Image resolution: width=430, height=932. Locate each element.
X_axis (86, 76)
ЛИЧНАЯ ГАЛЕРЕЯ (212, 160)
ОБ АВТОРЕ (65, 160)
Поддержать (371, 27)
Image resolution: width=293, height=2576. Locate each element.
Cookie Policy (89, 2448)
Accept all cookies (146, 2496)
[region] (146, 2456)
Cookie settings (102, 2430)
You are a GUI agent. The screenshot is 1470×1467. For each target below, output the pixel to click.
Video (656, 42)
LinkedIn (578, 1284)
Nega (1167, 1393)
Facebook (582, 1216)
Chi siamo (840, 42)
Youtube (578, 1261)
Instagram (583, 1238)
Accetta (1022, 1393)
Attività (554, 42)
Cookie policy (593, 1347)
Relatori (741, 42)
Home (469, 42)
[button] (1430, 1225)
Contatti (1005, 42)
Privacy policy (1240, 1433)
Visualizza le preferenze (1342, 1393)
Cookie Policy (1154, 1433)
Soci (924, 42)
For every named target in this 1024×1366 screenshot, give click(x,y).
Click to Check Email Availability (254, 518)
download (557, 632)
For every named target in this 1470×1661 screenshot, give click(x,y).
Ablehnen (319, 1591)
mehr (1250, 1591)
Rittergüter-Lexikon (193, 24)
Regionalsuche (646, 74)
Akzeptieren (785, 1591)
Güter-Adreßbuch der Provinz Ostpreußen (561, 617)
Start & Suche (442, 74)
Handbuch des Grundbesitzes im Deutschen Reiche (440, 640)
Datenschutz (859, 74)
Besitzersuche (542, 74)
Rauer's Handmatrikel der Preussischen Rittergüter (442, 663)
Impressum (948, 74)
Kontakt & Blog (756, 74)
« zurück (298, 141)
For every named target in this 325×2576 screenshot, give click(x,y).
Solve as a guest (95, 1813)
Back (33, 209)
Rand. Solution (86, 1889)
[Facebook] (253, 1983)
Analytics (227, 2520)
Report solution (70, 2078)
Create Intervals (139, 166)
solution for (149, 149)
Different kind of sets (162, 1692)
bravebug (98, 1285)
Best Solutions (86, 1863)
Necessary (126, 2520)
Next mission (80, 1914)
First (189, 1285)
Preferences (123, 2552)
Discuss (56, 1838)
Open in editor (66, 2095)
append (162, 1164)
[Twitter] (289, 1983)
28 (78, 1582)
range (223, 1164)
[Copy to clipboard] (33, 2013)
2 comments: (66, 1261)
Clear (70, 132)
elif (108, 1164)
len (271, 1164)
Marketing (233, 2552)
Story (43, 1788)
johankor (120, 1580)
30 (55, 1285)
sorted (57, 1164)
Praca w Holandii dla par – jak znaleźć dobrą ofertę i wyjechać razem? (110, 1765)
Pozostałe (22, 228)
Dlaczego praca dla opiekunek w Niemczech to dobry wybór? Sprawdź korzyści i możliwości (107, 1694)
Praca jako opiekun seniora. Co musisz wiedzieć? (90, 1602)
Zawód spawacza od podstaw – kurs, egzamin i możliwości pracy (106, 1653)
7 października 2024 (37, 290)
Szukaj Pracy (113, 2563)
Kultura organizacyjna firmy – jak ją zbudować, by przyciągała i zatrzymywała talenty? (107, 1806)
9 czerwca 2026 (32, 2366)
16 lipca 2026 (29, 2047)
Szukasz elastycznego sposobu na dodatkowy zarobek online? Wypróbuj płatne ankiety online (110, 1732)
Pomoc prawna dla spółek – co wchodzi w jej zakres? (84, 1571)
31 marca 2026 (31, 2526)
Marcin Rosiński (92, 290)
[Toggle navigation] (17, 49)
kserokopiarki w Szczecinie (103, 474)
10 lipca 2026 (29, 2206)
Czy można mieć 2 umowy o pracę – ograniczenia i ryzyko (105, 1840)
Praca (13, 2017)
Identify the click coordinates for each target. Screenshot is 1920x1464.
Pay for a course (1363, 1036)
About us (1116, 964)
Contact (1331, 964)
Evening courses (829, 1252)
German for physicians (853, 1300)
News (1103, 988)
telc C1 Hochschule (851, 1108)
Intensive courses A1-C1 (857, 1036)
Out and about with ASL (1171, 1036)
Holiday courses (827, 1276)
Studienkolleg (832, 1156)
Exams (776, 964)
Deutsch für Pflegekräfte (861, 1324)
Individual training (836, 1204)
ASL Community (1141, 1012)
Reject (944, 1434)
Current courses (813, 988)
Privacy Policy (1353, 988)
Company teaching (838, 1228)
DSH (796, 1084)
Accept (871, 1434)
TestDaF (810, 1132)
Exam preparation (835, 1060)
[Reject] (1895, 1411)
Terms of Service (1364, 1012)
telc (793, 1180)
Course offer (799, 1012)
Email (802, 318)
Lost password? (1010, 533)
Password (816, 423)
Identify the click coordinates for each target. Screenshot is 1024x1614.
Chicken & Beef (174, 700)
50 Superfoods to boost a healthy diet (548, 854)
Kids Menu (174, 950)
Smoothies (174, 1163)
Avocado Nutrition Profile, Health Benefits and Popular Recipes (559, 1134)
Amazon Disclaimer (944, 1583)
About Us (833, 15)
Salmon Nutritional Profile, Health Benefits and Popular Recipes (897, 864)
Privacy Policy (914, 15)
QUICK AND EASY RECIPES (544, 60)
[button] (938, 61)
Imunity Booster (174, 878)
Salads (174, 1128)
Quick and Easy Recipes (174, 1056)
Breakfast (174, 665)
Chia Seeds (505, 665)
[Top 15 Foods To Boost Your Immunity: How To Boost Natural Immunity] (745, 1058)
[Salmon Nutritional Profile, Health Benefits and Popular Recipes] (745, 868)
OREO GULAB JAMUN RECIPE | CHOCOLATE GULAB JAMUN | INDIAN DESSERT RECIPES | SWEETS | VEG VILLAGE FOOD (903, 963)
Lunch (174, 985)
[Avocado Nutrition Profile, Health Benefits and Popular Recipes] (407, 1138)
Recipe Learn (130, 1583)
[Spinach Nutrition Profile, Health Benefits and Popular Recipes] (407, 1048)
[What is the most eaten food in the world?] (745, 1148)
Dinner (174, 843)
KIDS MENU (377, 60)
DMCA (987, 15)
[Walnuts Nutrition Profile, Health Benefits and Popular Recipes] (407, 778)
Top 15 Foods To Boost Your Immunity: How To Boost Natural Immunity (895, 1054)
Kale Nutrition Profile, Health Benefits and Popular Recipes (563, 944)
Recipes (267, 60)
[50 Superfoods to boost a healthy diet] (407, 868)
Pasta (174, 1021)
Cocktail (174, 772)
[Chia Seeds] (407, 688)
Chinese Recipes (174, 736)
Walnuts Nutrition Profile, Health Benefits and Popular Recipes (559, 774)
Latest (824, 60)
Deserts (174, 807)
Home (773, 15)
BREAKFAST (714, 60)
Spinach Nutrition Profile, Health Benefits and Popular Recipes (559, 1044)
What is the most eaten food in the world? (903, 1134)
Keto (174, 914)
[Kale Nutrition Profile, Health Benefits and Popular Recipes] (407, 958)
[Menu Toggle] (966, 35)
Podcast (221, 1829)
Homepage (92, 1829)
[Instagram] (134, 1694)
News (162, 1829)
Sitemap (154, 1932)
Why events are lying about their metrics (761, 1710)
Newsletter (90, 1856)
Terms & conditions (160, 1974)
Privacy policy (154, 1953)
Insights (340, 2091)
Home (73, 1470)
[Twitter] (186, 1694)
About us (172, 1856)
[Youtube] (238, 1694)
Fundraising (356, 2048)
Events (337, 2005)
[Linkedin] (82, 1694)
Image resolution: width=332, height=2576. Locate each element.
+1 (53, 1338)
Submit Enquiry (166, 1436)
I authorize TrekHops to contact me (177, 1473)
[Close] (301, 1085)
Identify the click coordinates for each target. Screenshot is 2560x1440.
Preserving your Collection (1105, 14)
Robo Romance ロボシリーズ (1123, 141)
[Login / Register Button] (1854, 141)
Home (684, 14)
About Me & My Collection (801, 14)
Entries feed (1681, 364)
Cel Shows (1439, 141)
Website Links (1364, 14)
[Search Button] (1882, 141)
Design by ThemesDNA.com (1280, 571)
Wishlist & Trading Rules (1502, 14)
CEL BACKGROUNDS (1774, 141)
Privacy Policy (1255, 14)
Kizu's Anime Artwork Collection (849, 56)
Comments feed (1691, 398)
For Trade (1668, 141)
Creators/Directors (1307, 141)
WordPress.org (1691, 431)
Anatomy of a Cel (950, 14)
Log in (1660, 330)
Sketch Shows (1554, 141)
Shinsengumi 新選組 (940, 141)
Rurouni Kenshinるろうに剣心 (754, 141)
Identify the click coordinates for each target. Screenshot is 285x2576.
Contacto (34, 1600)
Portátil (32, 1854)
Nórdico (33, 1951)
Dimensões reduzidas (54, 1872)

# WHAT THE TASK ASKS
Word for word, repeat the data from its first line through the line with "Chi siamo (840, 42)", including both of those lines and no others.

# FINISHED EXERCISE
Image resolution: width=430, height=932. Locate each element.
X_axis (86, 76)
ЛИЧНАЯ ГАЛЕРЕЯ (212, 160)
ОБ АВТОРЕ (65, 160)
Поддержать (371, 27)
Image resolution: width=293, height=2576. Locate each element.
Cookie Policy (89, 2448)
Accept all cookies (146, 2496)
[region] (146, 2456)
Cookie settings (102, 2430)
You are a GUI agent. The screenshot is 1470×1467. For each target below, output the pixel to click.
Video (656, 42)
LinkedIn (578, 1284)
Nega (1167, 1393)
Facebook (582, 1216)
Chi siamo (840, 42)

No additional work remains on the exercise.